State of the Nation: Cross-Device & the Move to Identity
by Lindsay Rowntree on 16th Aug 2016 in News
Cross-device marketing has seen significant development over the past 18 months, with developments in technology resulting in improved measurement, yet greater fragmentation due to the proliferation of devices. Gareth Davies (pictured below), CEO, Adbrain writes exclusively for ExchangeWire about the evolution of cross-device and how owning a unified customer view is crucial to delivering a personalised marketing strategy.
Cross-device, or people-based marketing (the ability to target, measure, or engage a single person across all their digital devices), has moved over the last 18 months or so from a conference and pitch deck soundbite, to an increasingly core component of major ad, marketing, and programmatic strategies. Those investing in people-based data strategies are seeing powerful results, from targeting to attribution; whilst strategic buyers, notably in the telco and marketing cloud spaces emerge to snap up assets to challenge the near total dominance of the ‘terrible two’ walled gardens.
As ever, the blistering pace of innovation and change in our industry can be confusing, making it hard to separate signal from noise. But sift through the tea leaves, and a similar tell-tale story emerges that we can all learn from – the rise of first-party identity. Allow me to expand on this.
In an increasingly fragmented ecosystem of tablets, smartphones, computers, cars, and wearables, marketers and publishers alike aim to understand the role these devices play in driving the people behind them to engage and, ultimately, buy. The lines between devices and people are blurring and marketers, rightfully, crave the ability to engage with their customers and prospects, regardless of device, across every media touchpoint. When done correctly, a marketer’s first-party data becomes exponentially more valuable. True reach and frequency can be managed, and siloed pools of data sitting in CRM systems, DMPs, DSPs, ad servers, and the myriad third-party martech tools in a marketer’s arsenal can be unleashed and unified to better understand that all too ignored, but rather important entity – the customer.
This investment in single-customer identity resolution is being driven in no small part thanks to the utopian, deterministic (aka login 'truth') data promise of the two major walled gardens. Publishers, tech vendors, telcos, and cable/TV operators are being left without a ticket to the private garden party, and they’re not all too happy. Nor are customer-centric, data-savvy marketers who wish to build proprietary customer identity maps, trying all of their first-party data with second-party campaign data and third-party purchased data sets.
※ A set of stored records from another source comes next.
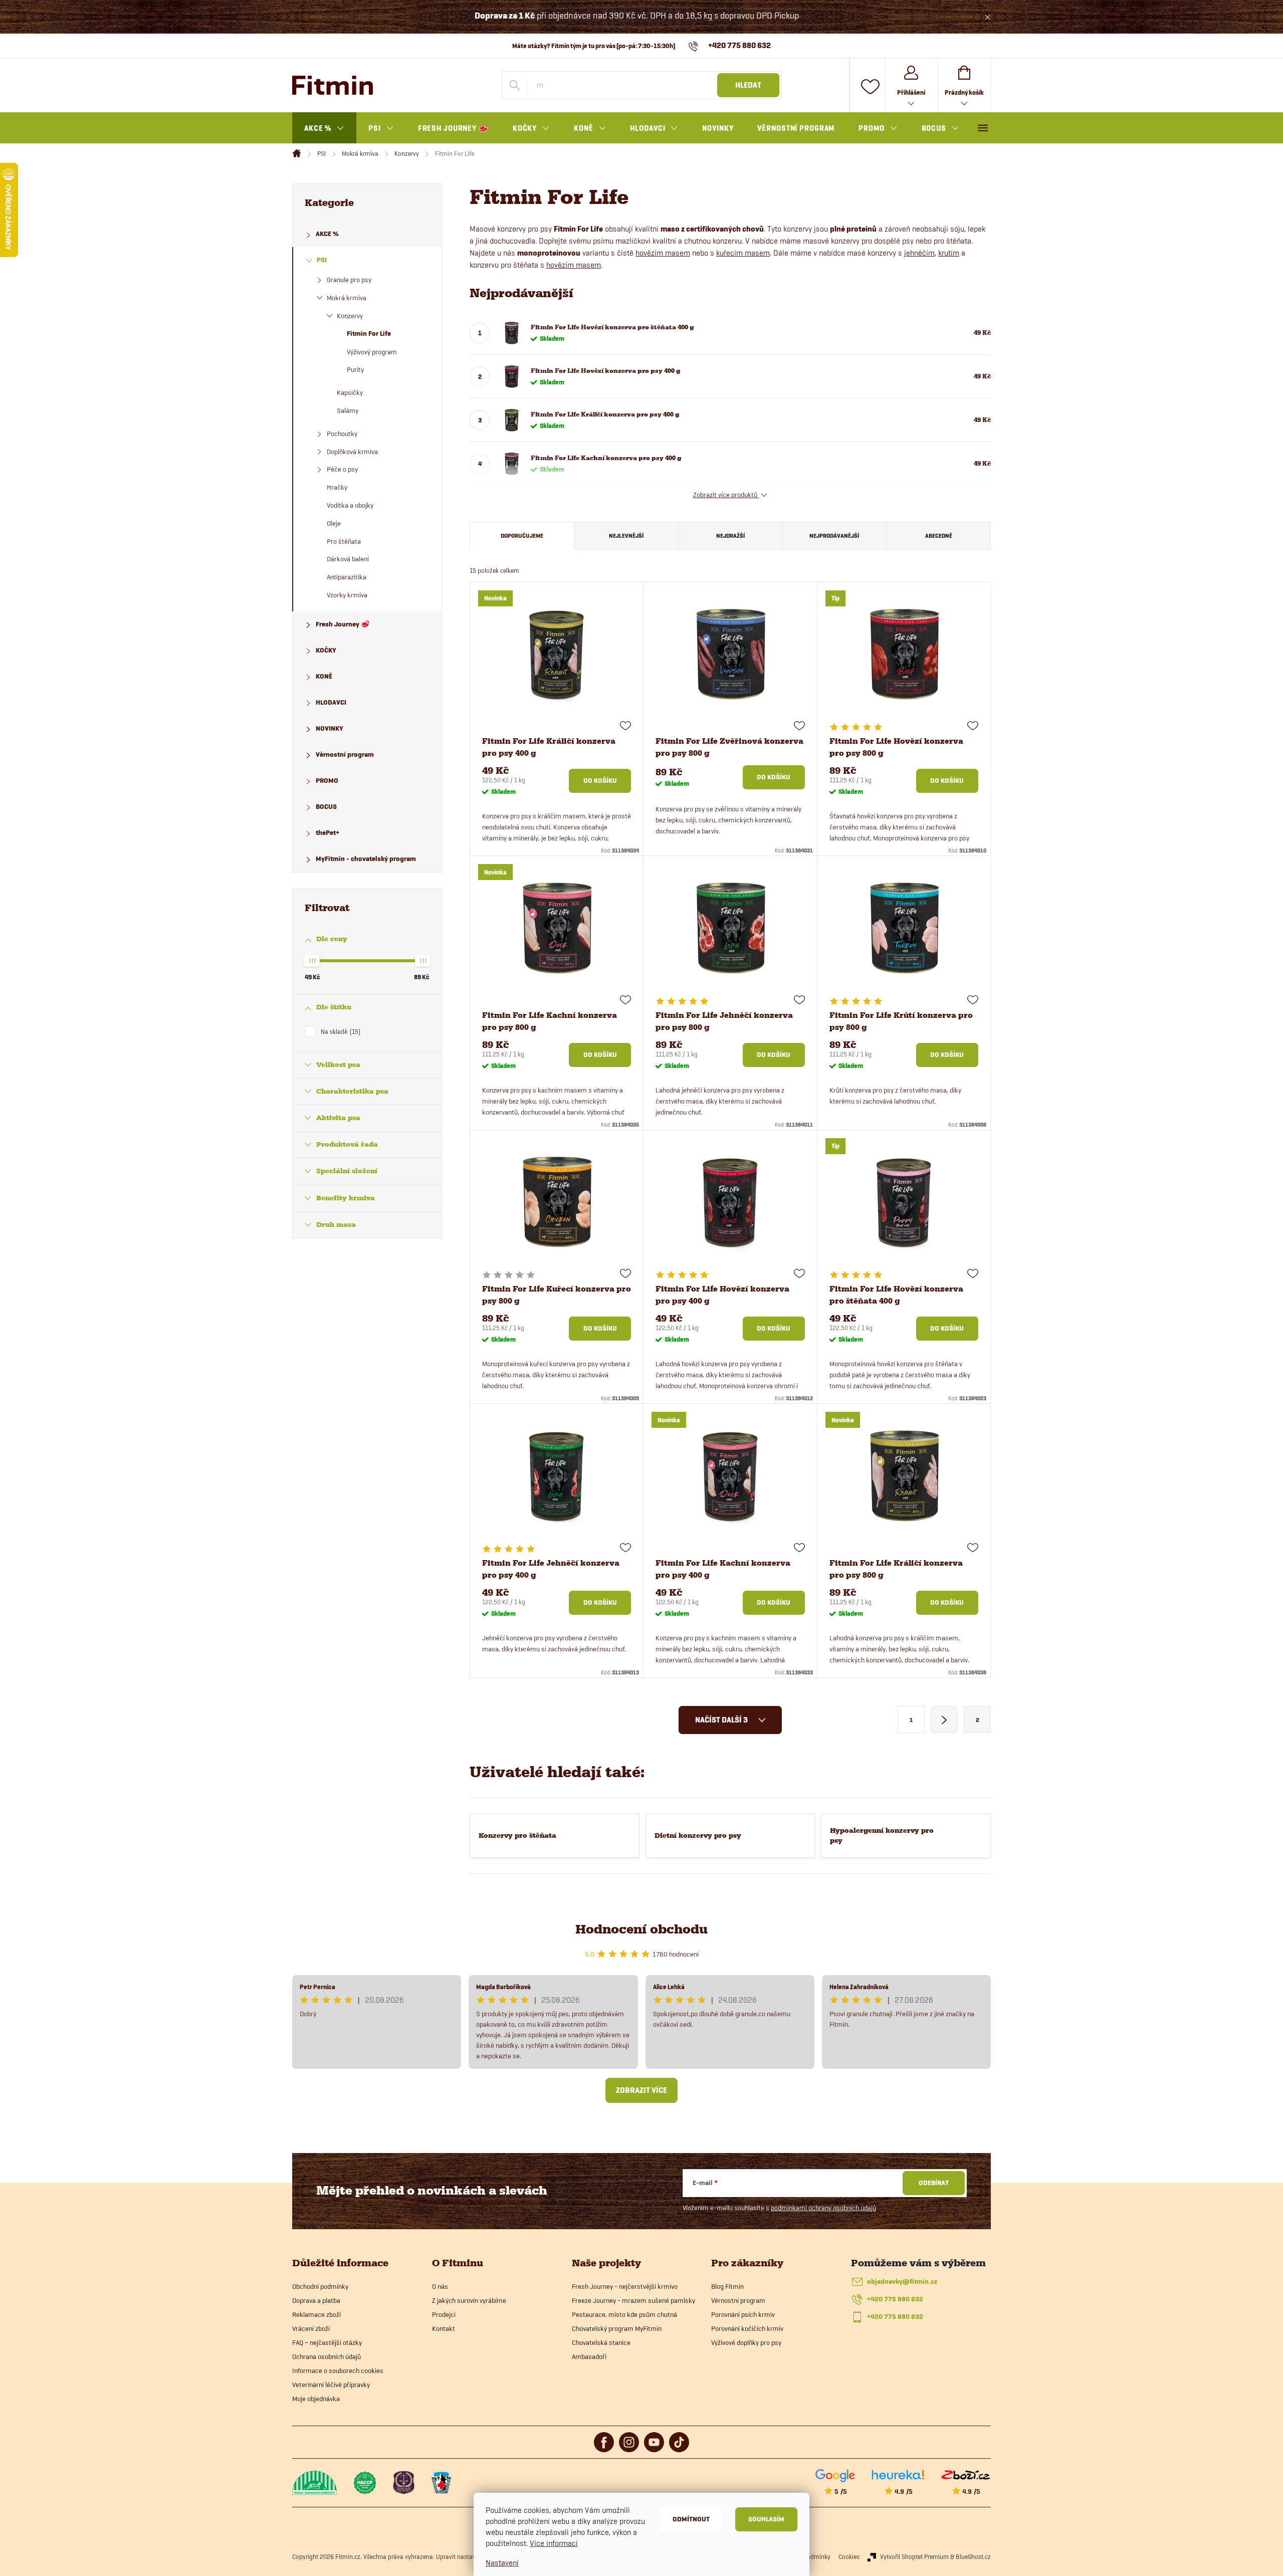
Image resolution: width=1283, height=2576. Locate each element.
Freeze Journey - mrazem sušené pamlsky (633, 2300)
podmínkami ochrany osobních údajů (823, 2208)
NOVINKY (329, 728)
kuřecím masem (743, 253)
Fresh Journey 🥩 (342, 624)
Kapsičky (350, 392)
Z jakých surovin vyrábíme (469, 2300)
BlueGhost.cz (973, 2556)
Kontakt (443, 2328)
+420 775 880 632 (895, 2299)
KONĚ (324, 676)
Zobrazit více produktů (726, 495)
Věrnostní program (345, 754)
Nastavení (502, 2562)
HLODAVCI (331, 702)
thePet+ (327, 832)
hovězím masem (662, 253)
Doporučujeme (522, 535)
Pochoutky (342, 434)
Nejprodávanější (834, 535)
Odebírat (934, 2183)
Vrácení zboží (311, 2328)
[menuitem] (324, 128)
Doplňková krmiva (352, 452)
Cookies (849, 2556)
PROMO (327, 780)
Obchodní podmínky (320, 2286)
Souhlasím (766, 2519)
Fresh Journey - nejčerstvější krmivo (625, 2286)
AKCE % (327, 234)
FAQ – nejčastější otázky (327, 2342)
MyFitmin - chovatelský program (366, 858)
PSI (322, 260)
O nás (440, 2286)
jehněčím (919, 253)
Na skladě (339, 1031)
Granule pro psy (349, 280)
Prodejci (444, 2314)
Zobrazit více (641, 2090)
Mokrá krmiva (346, 298)
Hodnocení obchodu (641, 1929)
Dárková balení (348, 559)
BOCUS (326, 806)
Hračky (337, 487)
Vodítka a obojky (350, 505)
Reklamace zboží (316, 2314)
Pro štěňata (344, 541)
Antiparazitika (346, 577)
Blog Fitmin (727, 2286)
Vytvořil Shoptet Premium (914, 2556)
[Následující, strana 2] (944, 1719)
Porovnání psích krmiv (743, 2314)
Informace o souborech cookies (337, 2371)
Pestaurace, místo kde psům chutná (624, 2314)
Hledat (748, 85)
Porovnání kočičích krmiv (747, 2328)
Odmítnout (691, 2519)
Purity (355, 369)
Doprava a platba (316, 2300)
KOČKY (326, 650)
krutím (948, 253)
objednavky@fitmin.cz (902, 2281)
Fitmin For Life (369, 333)
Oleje (334, 523)
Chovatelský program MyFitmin (617, 2328)
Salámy (347, 410)
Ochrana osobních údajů (326, 2356)
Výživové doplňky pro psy (746, 2342)
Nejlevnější (626, 535)
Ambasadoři (589, 2356)
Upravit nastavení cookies (471, 2556)
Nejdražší (730, 535)
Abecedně (938, 535)
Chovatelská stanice (601, 2342)
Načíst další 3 (722, 1720)
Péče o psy (342, 469)
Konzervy (350, 316)
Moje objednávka (316, 2399)
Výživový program (372, 352)
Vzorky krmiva (347, 595)
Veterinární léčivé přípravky (331, 2385)
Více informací (554, 2543)
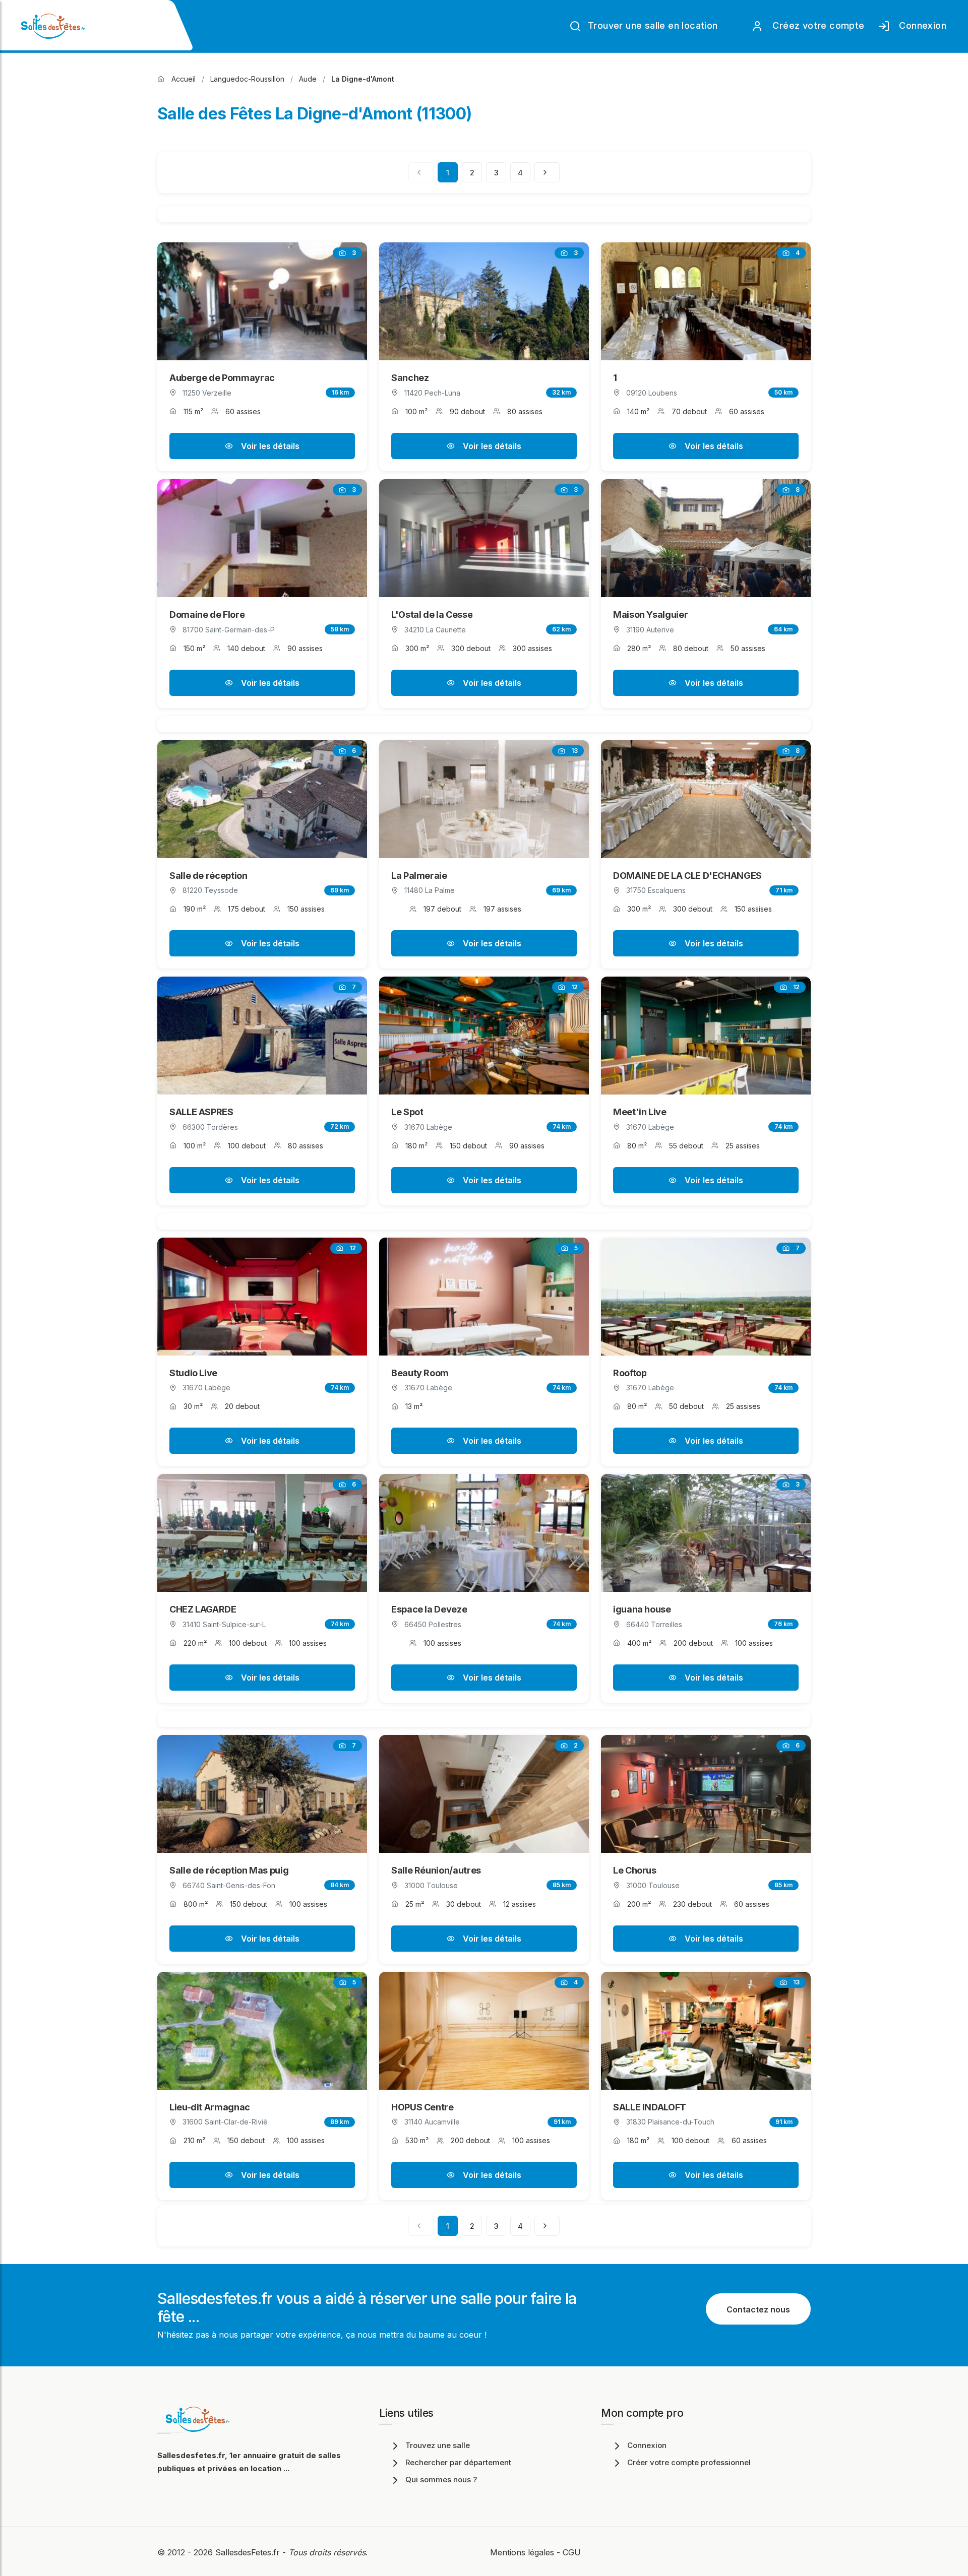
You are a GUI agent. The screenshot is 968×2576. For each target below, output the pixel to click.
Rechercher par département (458, 2462)
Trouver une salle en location (651, 25)
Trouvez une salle (437, 2445)
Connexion (920, 25)
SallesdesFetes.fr (248, 2552)
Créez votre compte (816, 25)
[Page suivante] (547, 172)
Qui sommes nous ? (441, 2479)
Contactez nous (758, 2309)
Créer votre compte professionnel (689, 2462)
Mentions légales (522, 2552)
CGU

True, people-based marketing is still an early concept, and has its detractors. Just look to P&G, a USD$7.5bn (£5.8bn) ad spending behemoth that’s weaning itself off targeted ads in Facebook for, wait for it, good old fashioned reach. But P&G aside, we are seeing data-savvy marketers, and now publishers, beginning to act to extend their desktop-heavy first-party data and build single customer maps to extend segments and reach their same users on every, or simply the most relevant, device, all whilst de-duplicating reporting and accounting for a single person, rather than overstating reach and understating frequency. Not to mention over-attributing last click, the inherent challenges plagued by non-identity-driven marketing strategies. Companies like Mindshare and On Device Research have realised the benefits of cross-device marketing for their clients and have seen significant results around improving reach and awareness. For example, when running a cross-device campaign for a large UK retail client, On Device Research found exposing users across mobile and desktop yielded a 50% improvement in brand recognition. In lower funnel performance use cases we’re seeing cross-device conversions increase as much as 325%, whilst delivering valuable consumer path to purchase insights that better account for the true impact of mobile in the path to purchase.
This shift to building proprietary customer ID maps signals a maturity on both the buy and sell side. Marketers look to own a single customer record that can help power not just their programmatic ad buys, but their entire ad efforts and, in some more advanced cases, omni-channel marketing including email, push notifications, customised content, and beyond. It also provides a valuable opportunity for brands and publishers to have their own record of customer identity in an industry where the ‘duopoly’ are storming ahead on market share in ad spend. Brian Nowak, a Morgan Stanley analyst pointed last week to this threat: “In the first quarter of 2016, 85 cents of every new dollar spent in online advertising will go to Google or Facebook.” There’s never been a more critical time for marketers and publishers to take charge of their customers and data assets, in a controlled and privacy-safe way.
Owning the single customer view is now a strategic imperative. Marketers often have incredibly rich data assets, but it’s difficult to unify into a user-centric customer map; and outsourcing customer identity to the walled gardens risks losing the very customer base they are working so hard to reach. For a marketer who wants data back, or a universal customer map to use across all media partners, then working with a customer identity vendor that can tie anonymous device IDs back to users, and rich, deterministic first-party customer data is the next important step.
In a world of fragmented identity, marketers must own and control their customer data and follow the market trends to implement strategies around a unified customer view. With the help of a cross-device partner, and a commitment to building a customer-centric identity strategy, there exists a huge opportunity for enhanced campaign performance and long-term strategic differentiation. The future of personalised marketing is here, and it starts with identity.